I had always wanted to be popular, liked and part of the in crowd. I bent over backwards to achieve this and often did and went to places that I did not want to go to, just to please other people. You should not bow down to peer pressure but I certainly did. I am not really sure why I craved this attention but I seemed to have a need to be liked. I was constantly paranoid that people were talking behind my back and laughing at me.
I lived life like this for quite a long time and was basically being a fool as I was often depressed. I needed to get myself out of a rut and sought inspiration from books, newspapers and television.

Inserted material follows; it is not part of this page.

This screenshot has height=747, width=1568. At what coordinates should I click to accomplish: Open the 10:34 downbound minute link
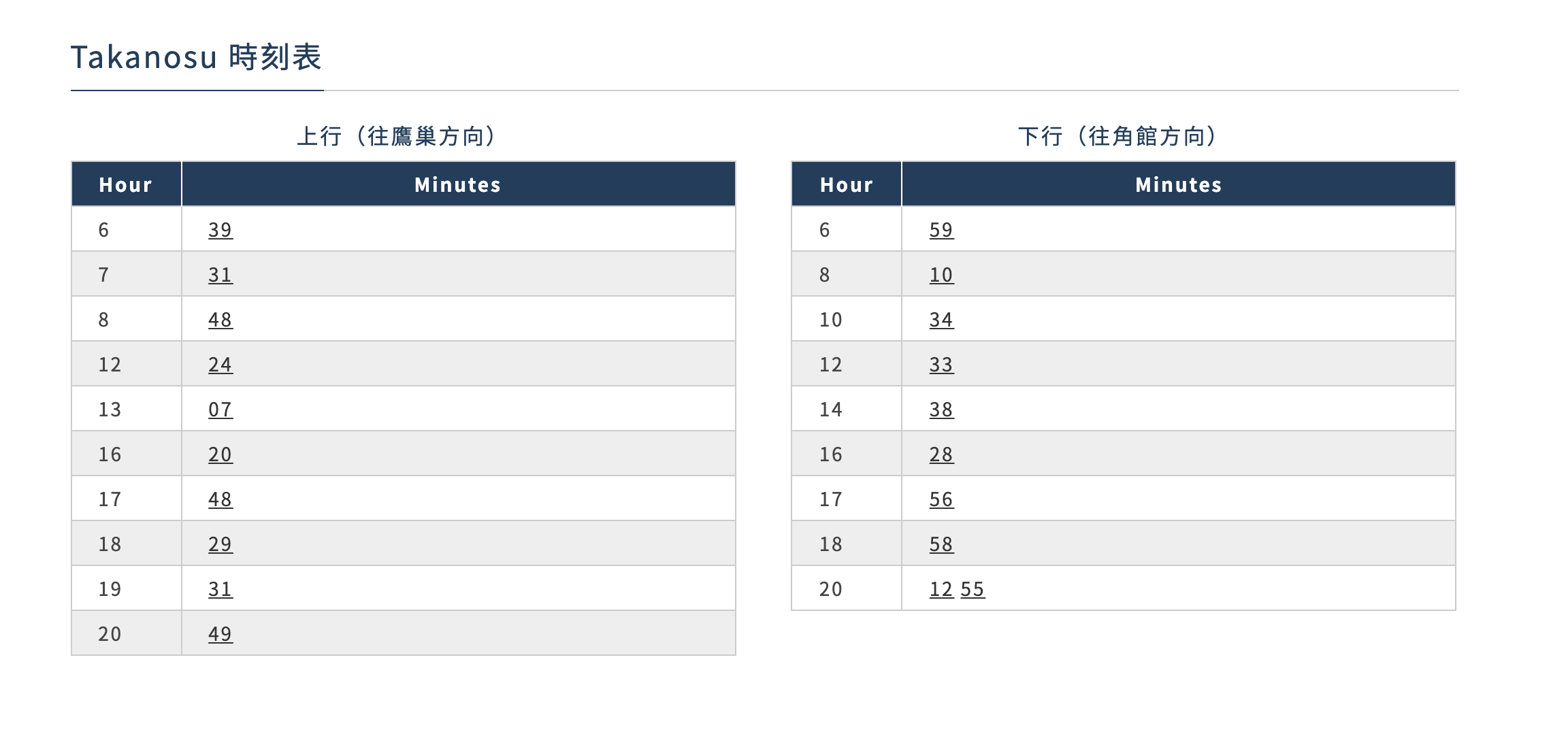click(x=941, y=320)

I was now twenty-two years of age and had achieved very little in life up to this point. In one of the newspapers I read, there was an article in the letters page which had been sent in by a woman who was in her seventies. It was quite a funny letter and she wrote about how she loved being old. She mentioned that she can now stay in bed all day if she wants to and does not care what people think of her. If she is invited to a social occasion which she does not want to attend, she will say no without feeling any sense of guilt. She wrote that for the first time in her life she does not care at all what people think of her and lives life doing exactly what she wants to do. She ended by saying that she felt free for the first time in her life and that she had never been happier.
I thought about what she had written and realised that I also felt trapped. I did not want to wait until I was in my seventies to be set free, I wanted freedom now. I had to change my attitude to life and I decided to stop trying so hard. I no longer go to places I do not want to go to. If people call me boring I do not care, I reply, boring but happy. I now feel that I am stronger mentally than I ever have been and I am also happier than ever before.
I have looked at myself in the mirror (a bit weird) and have thought about how I live my life. I think I am a decent person, I try to be kind to everyone I meet, I do not cheat and I work very hard to achieve my goals. I actually for the first time in my life, quite like myself, therefore if other people choose not to, that is fine by me.
In conclusion life is to short to waste worrying about what other people think of you. Make the most of life, learn to like yourself and relax, worrying about something does not help anyway, it makes situations even worse.
Good luck in your quest for happiness and freedom.